Copy the stretch of items from the beginning through the line containing "center [68, 148].", changing "Identify" to "Determine" and keeping everything else the same. Omit the pictures.

─── Task data

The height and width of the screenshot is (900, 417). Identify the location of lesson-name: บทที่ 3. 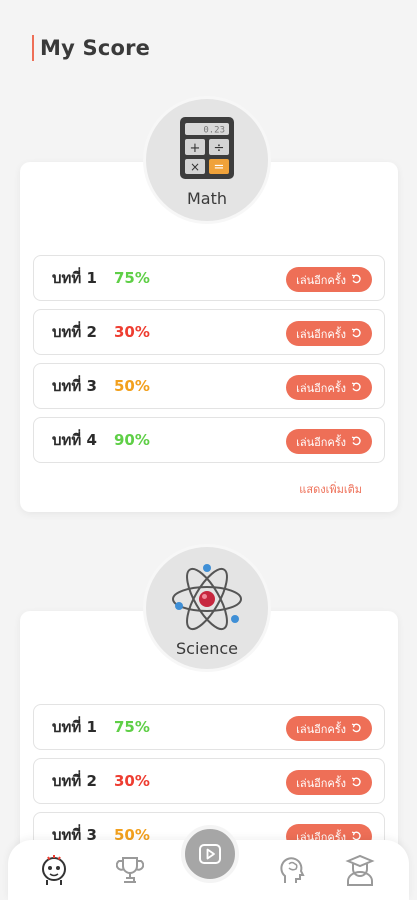
(74, 386).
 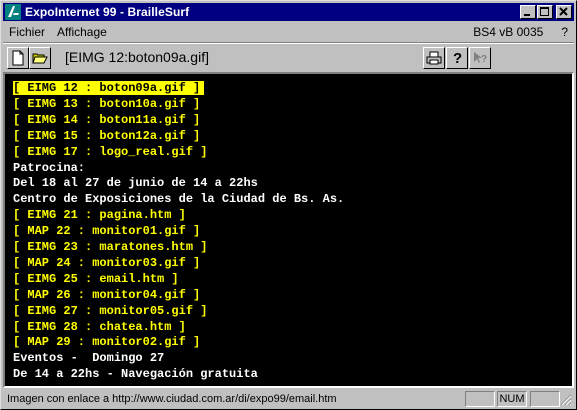 I want to click on context-help-icon: ?, so click(x=480, y=58).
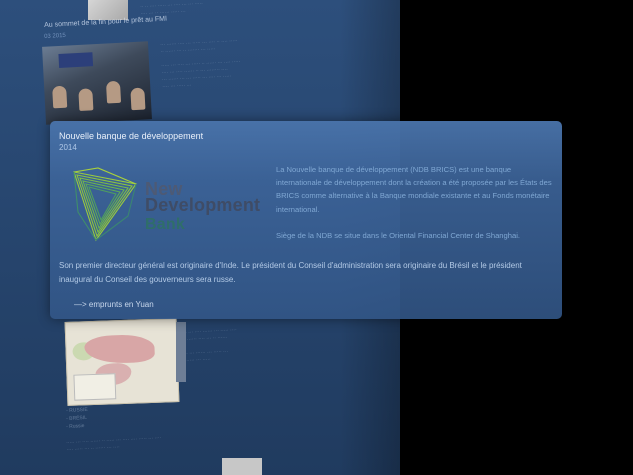 This screenshot has height=475, width=633. What do you see at coordinates (68, 148) in the screenshot?
I see `card-year: 2014` at bounding box center [68, 148].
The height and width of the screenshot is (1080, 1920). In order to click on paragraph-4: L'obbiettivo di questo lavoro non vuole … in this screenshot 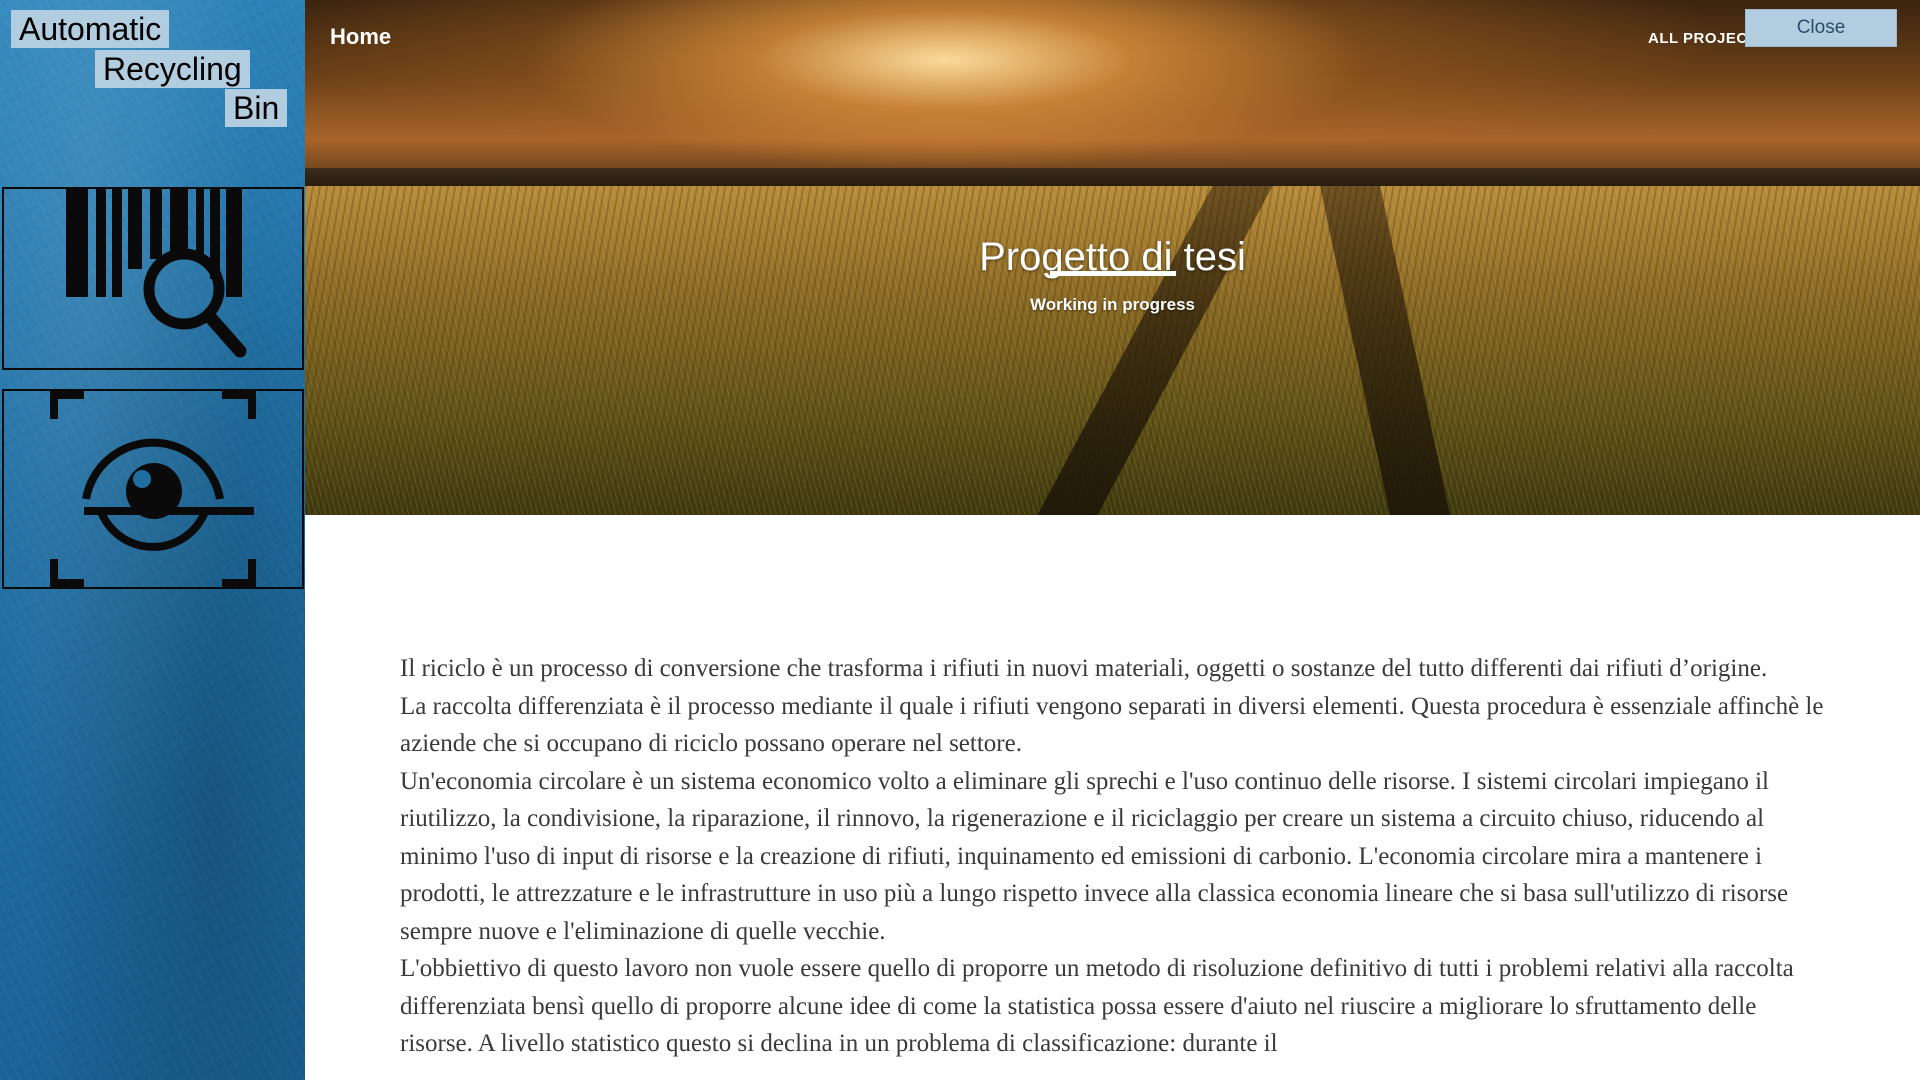, I will do `click(1097, 1006)`.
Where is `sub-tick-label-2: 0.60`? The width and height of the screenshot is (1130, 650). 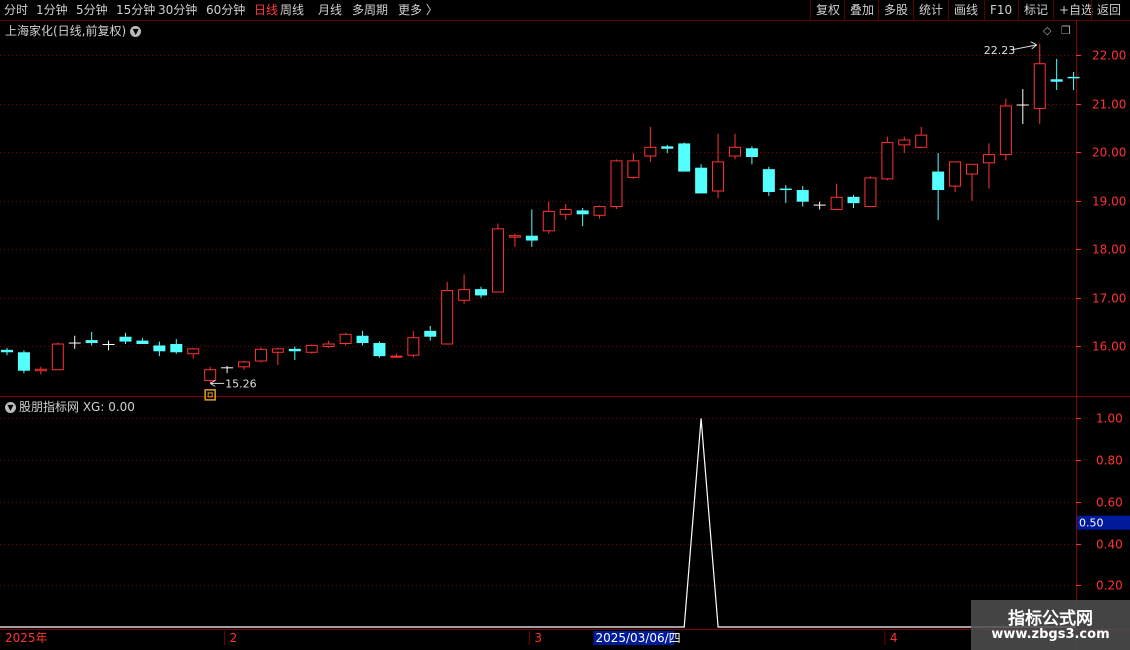 sub-tick-label-2: 0.60 is located at coordinates (1110, 503).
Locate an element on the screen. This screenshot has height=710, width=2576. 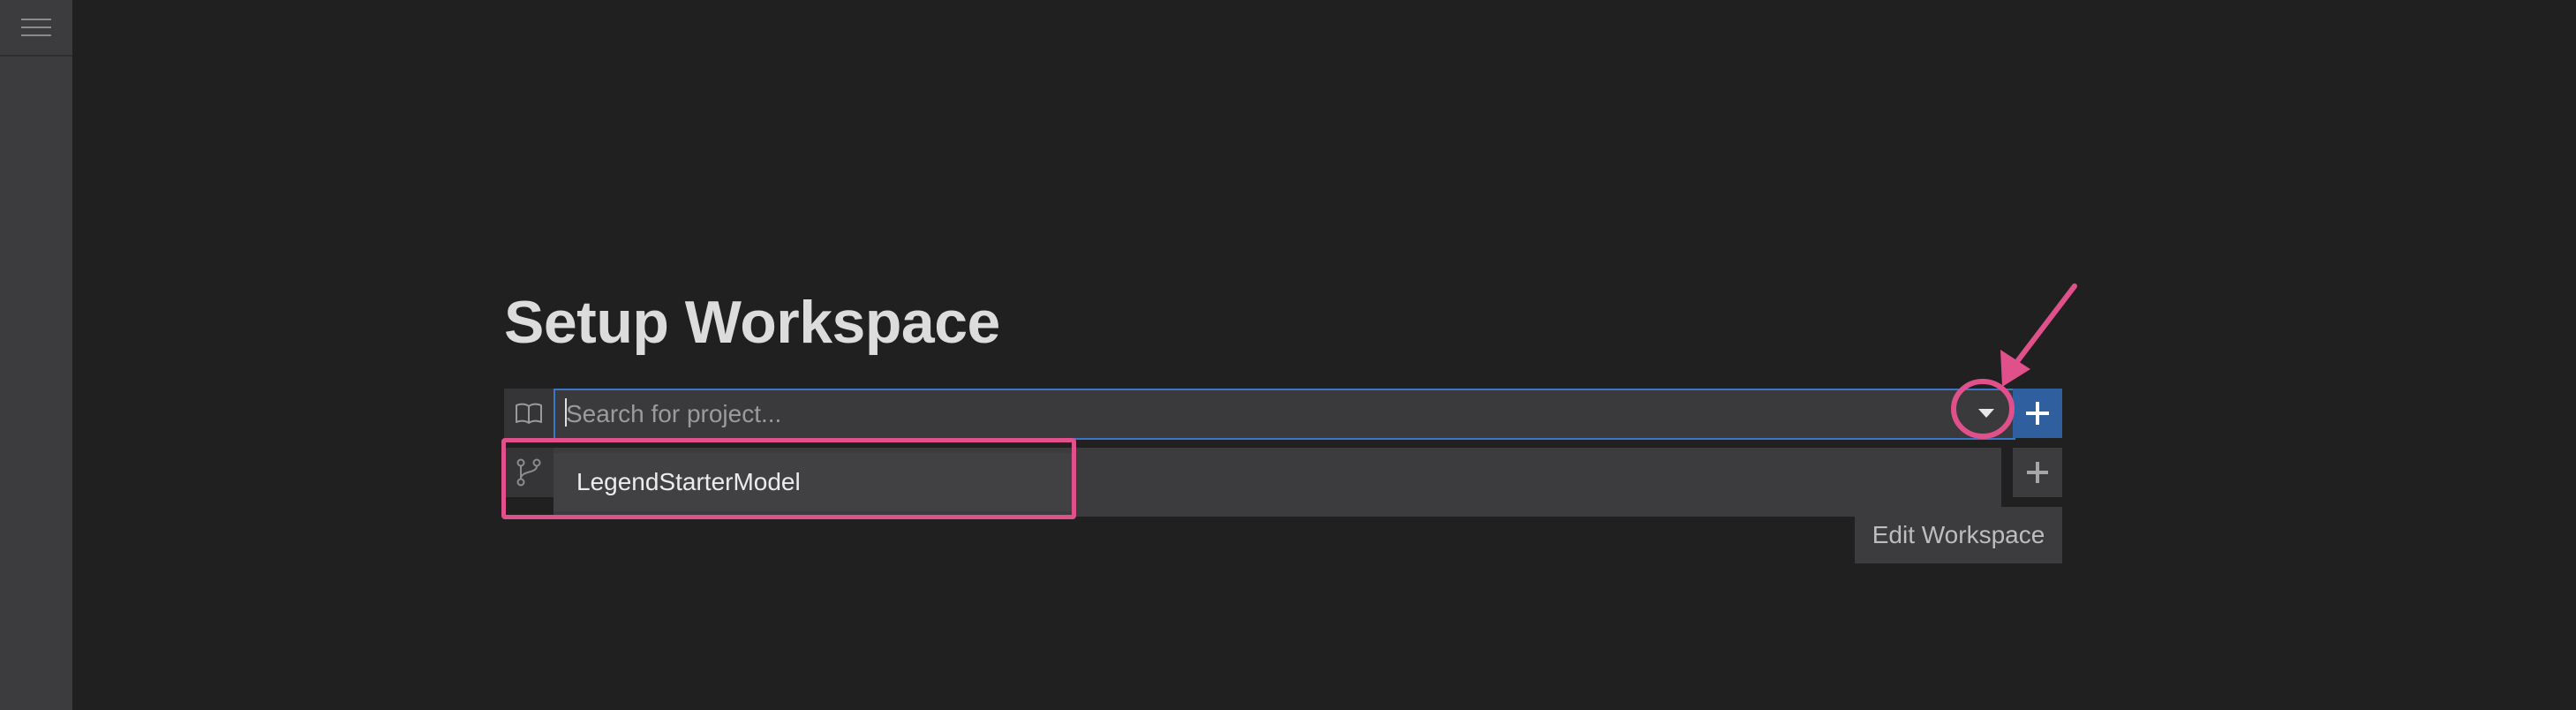
activity-bar is located at coordinates (36, 355).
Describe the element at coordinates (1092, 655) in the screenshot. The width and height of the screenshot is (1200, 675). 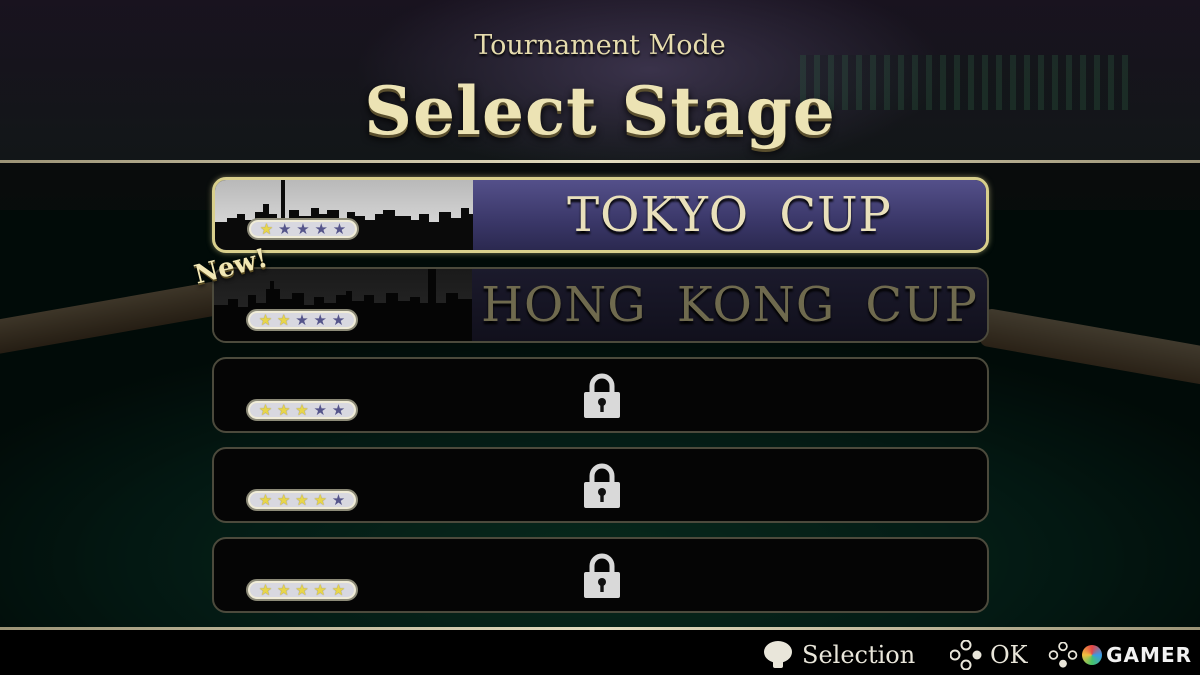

──────

- **Task response**
The height and width of the screenshot is (900, 417). Determine the location of lesson-name: บทที่ 3. 
(74, 386).
  I want to click on context-help-icon: ?, so click(x=480, y=58).
 This screenshot has height=475, width=633. What do you see at coordinates (68, 148) in the screenshot?
I see `card-year: 2014` at bounding box center [68, 148].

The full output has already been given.